Mundo
Trump cobra Noruega por ficar sem o Nobel e diz não se sentir obrigado a pensar ‘apenas na paz’
O presidente dos Estados Unidos voltou a subir o tom em ameaças pelo controle da Groenlândia
A perda do prêmio Nobel da Paz para a venezuelana María Corina Machado ainda incomoda o presidente dos Estados Unidos, Donald Trump, que ressaltou o episódio em uma mensagem enviada ao primeiro-ministro da Noruega, Jonas Gahr Støre. Trata-se de mais um ato da ostensiva campanha do republicano pelo controle da Groenlândia.
“Considerando que seu país decidiu não me conceder o Prêmio Nobel da Paz após ter impedido mais de oito guerras, não me sinto mais obrigado a pensar apenas na paz, embora ela sempre seja predominante. Agora posso pensar no que é bom e apropriado para os Estados Unidos da América”, disparou, em documento ao qual a agência de notícias AFP teve acesso.

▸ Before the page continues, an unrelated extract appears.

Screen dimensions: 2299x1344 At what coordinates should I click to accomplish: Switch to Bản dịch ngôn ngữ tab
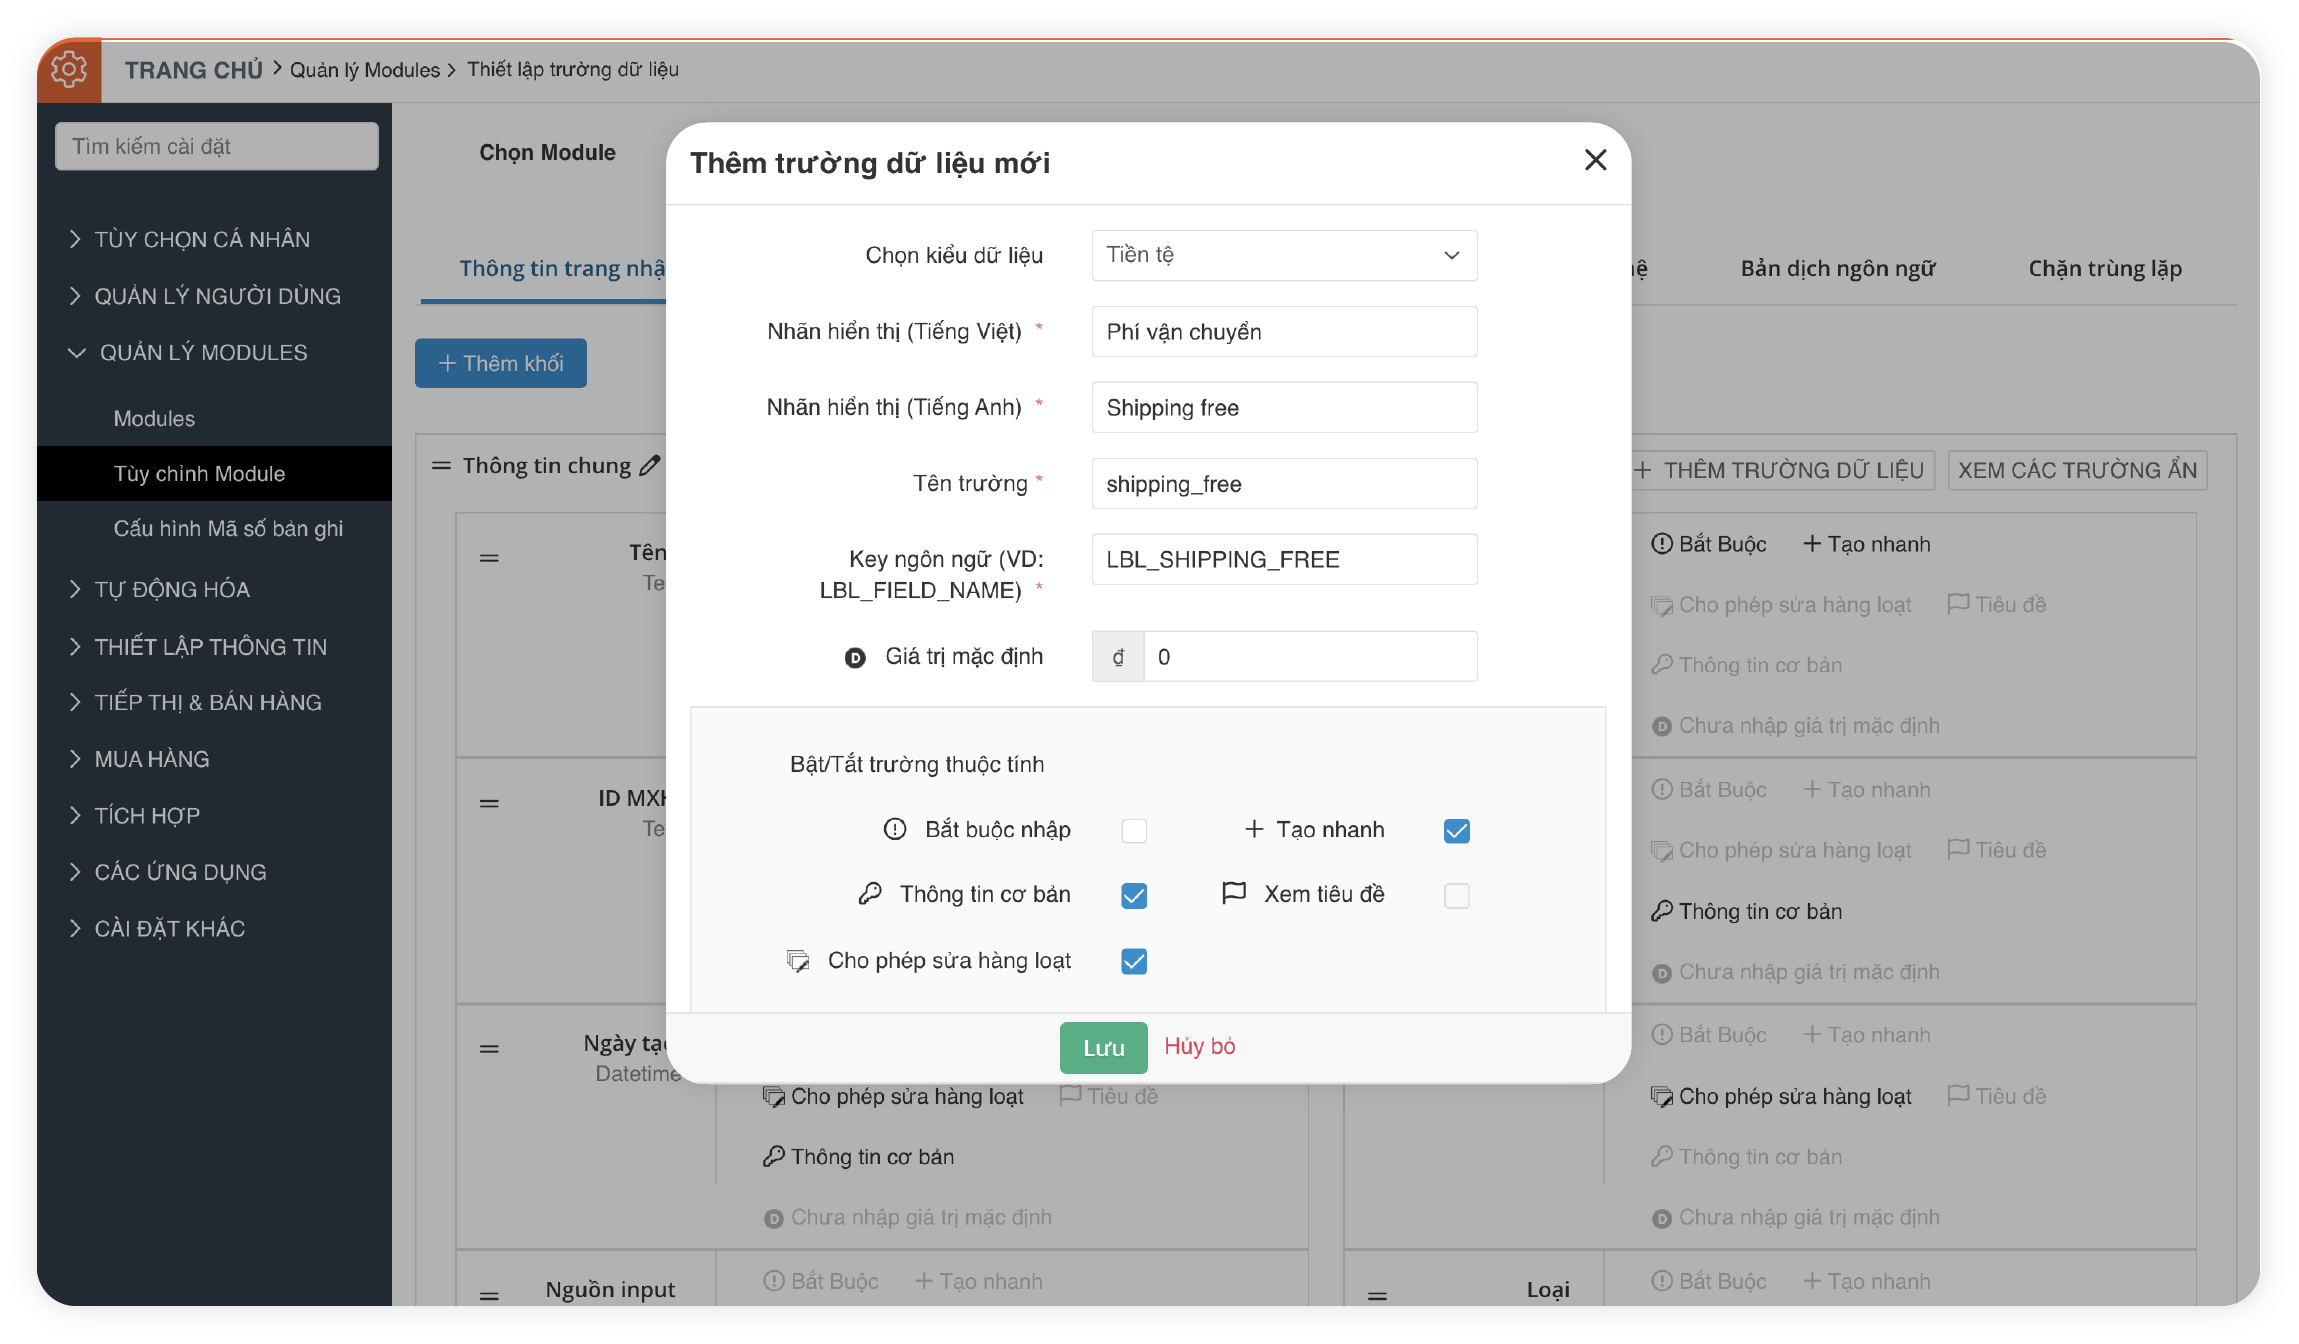click(1837, 268)
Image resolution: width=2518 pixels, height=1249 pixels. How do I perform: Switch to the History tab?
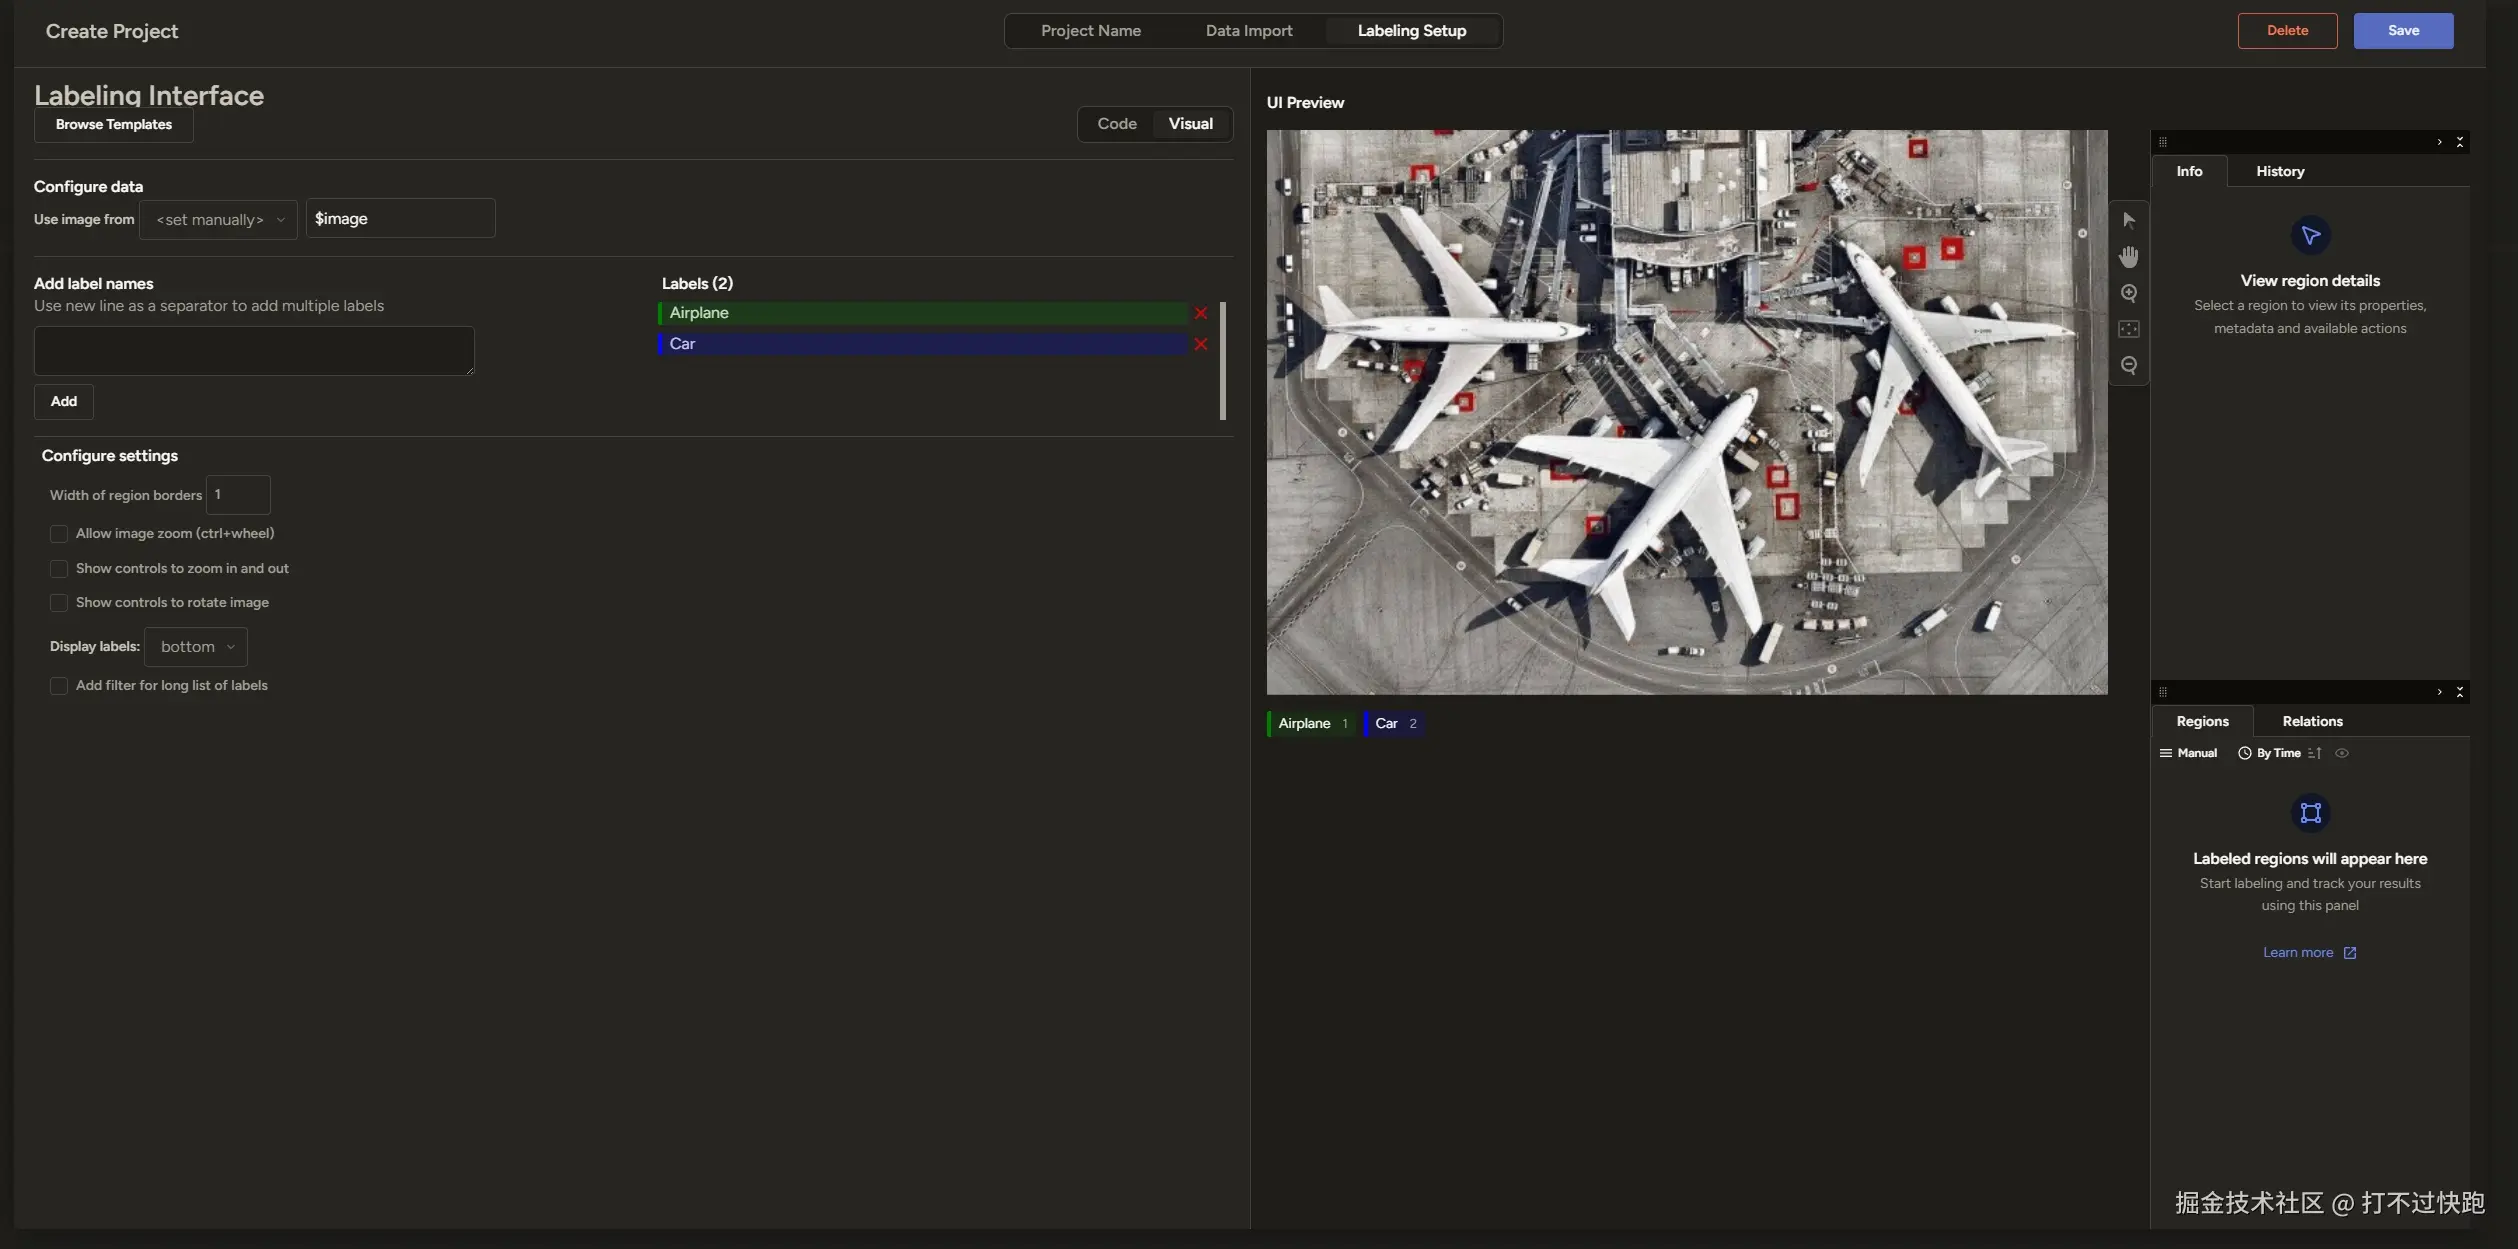pyautogui.click(x=2279, y=172)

A Noruega é um dos oito países europeus que reagiram às ameaças de Trump e enviaram militares ao território da Groenlândia, formalmente parte da Dinamarca. Em retaliação, Trump anunciou tarifas de importação sobre produtos desses países.
Støre informou que a mensagem de Trump é uma resposta a um comunicado conjunto emitido com a Finlândia para oficializar a oposição às ameaças tarifárias. O norueguês enfatizou, ainda, que o governo de seu país não tem influência na escolha dos vencedores do Nobel.
“Expliquei claramente, inclusive ao presidente Trump, o que já é de conhecimento geral: o prêmio Nobel é concedido por um comitê independente.”
A medalha entregue a María Corina Machado está nas mãos de Trump. A venezuelana ofereceu o presente ao líder dos EUA e disse contar com ele na “luta por liberdade” em seu país. Apesar do gesto, a Fundação Nobel fez questão de ressaltar que o título de Nobel da Paz é intransferível.